▸ PROBLEM TO WORK ON
The required result is each line of the entries below containing the string "field".

(Source records)
+ + + +
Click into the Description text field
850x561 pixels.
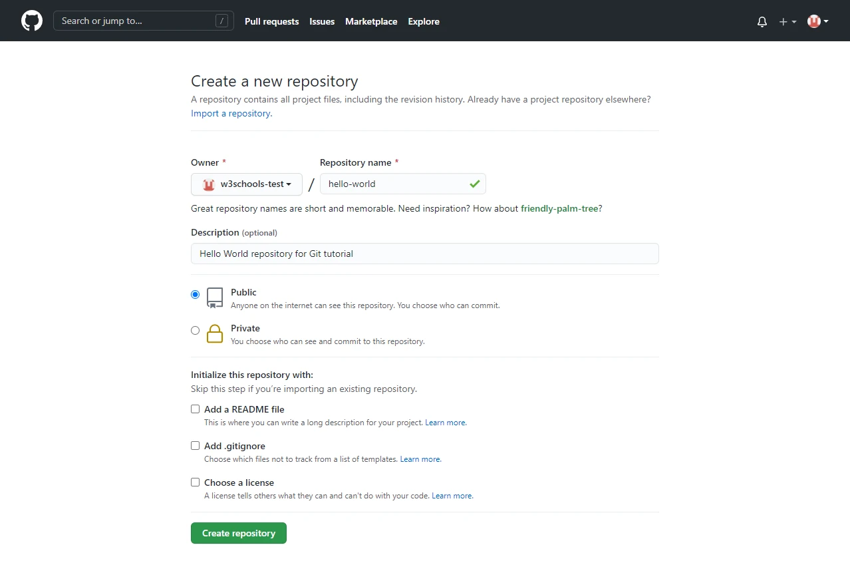[424, 254]
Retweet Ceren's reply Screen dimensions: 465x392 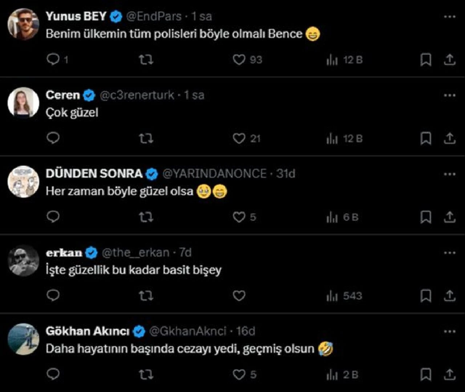tap(146, 138)
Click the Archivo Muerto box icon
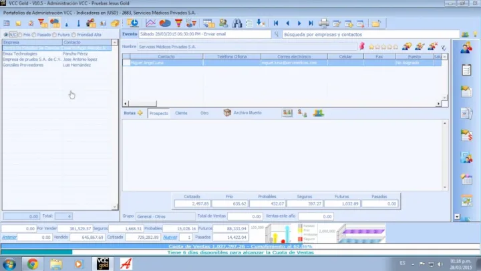The width and height of the screenshot is (481, 271). click(227, 113)
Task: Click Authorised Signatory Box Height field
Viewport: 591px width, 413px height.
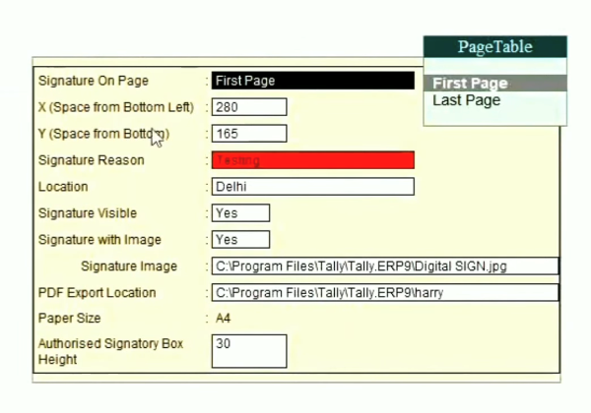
+ + + +
▸ ANSWER TO THIS TASK
Click into the Description text field
Task: Click Authorised Signatory Box Height field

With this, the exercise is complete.